## TASK BRIEF
Once the images are set aside, write out the rest of the records exactly.

# # # # #

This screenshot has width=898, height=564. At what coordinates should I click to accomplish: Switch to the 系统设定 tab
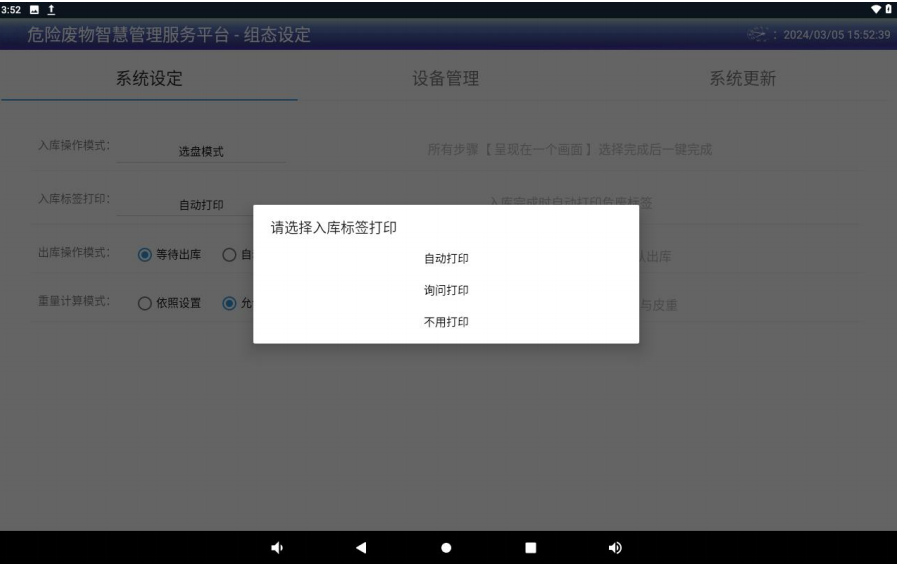point(150,80)
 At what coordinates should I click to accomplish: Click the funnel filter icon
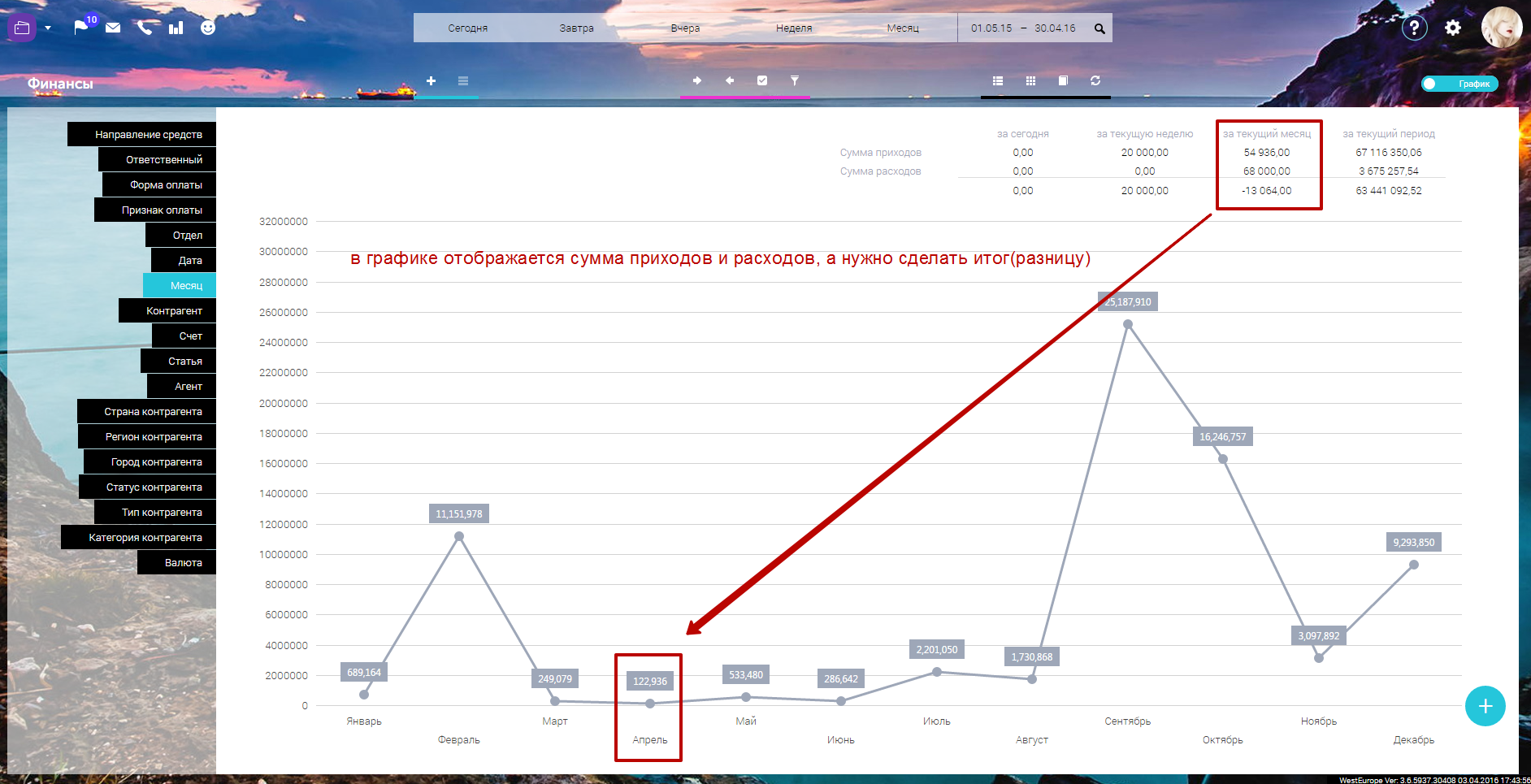click(x=795, y=80)
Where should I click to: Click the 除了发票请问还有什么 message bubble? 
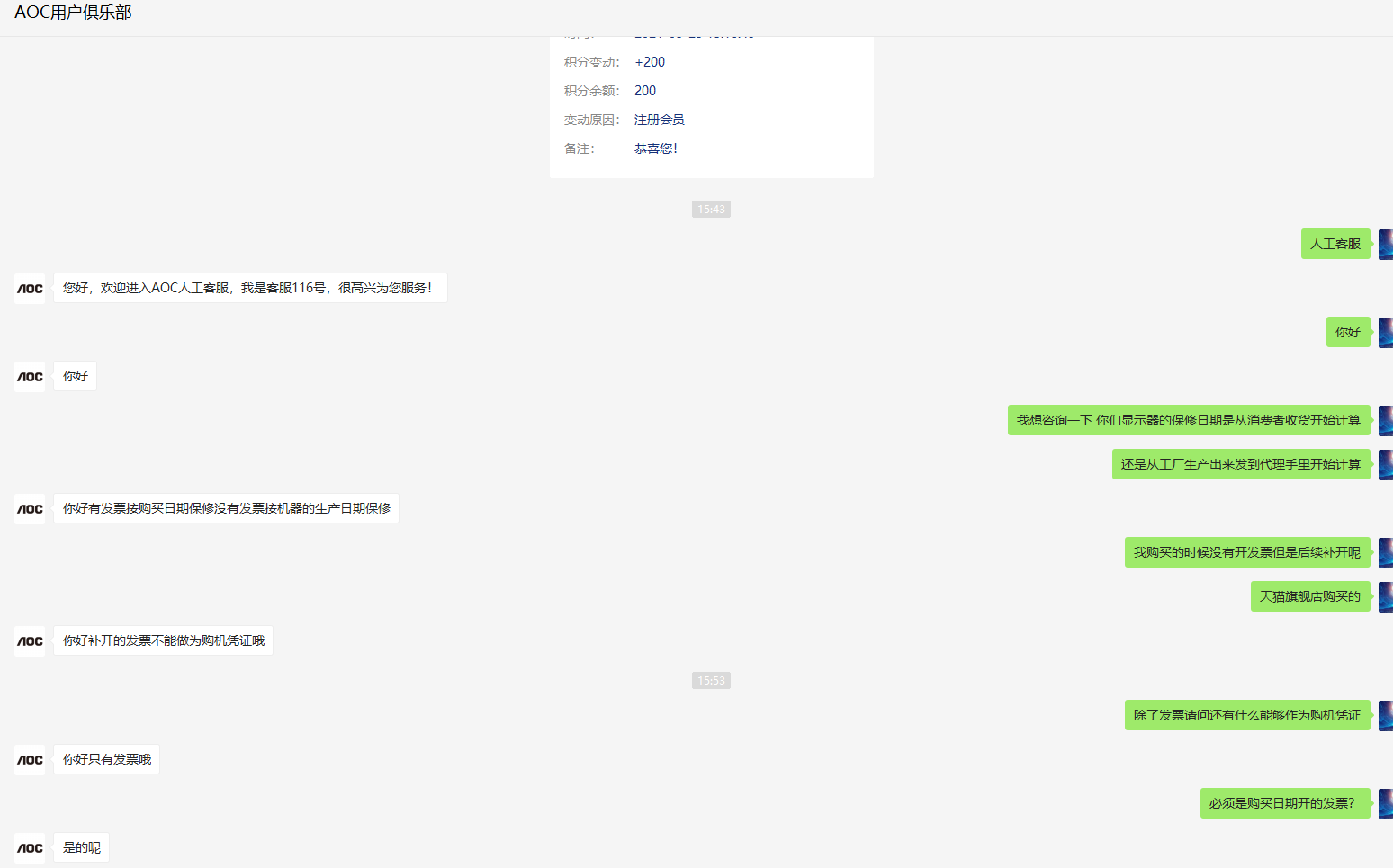(1246, 715)
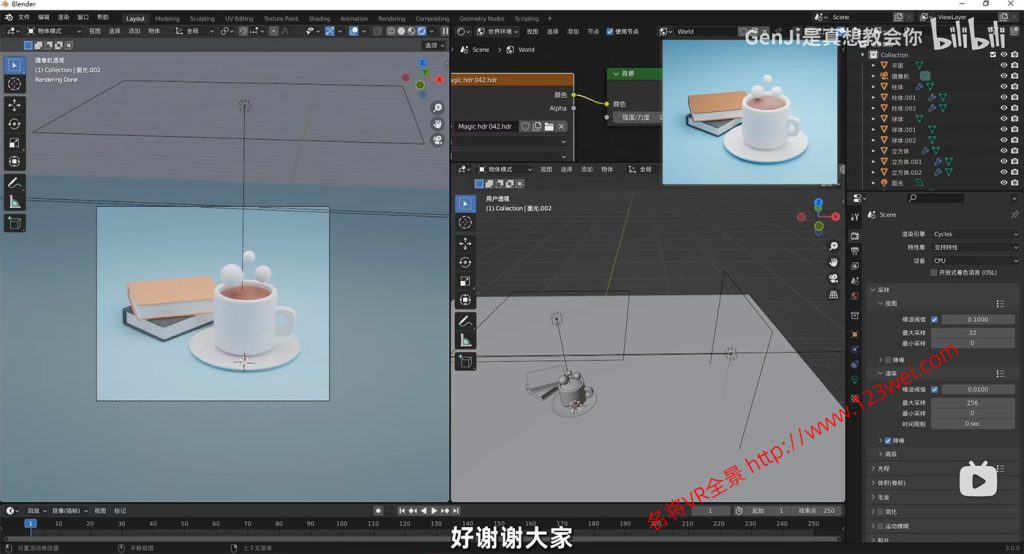Click the 渲染 最大采样 field showing 256
The width and height of the screenshot is (1024, 554).
[x=972, y=402]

# # # # #

## ANSWER TO THE PROBLEM
This screenshot has width=898, height=564. At what coordinates should I click to accomplish: Switch to the 系统设定 tab
point(150,80)
 At what coordinates should I click to accomplish: Click the funnel filter icon
click(x=795, y=80)
Where should I click to: Click the 除了发票请问还有什么 message bubble? 
(1246, 715)
Click the 渲染 最大采样 field showing 256
The width and height of the screenshot is (1024, 554).
[x=972, y=402]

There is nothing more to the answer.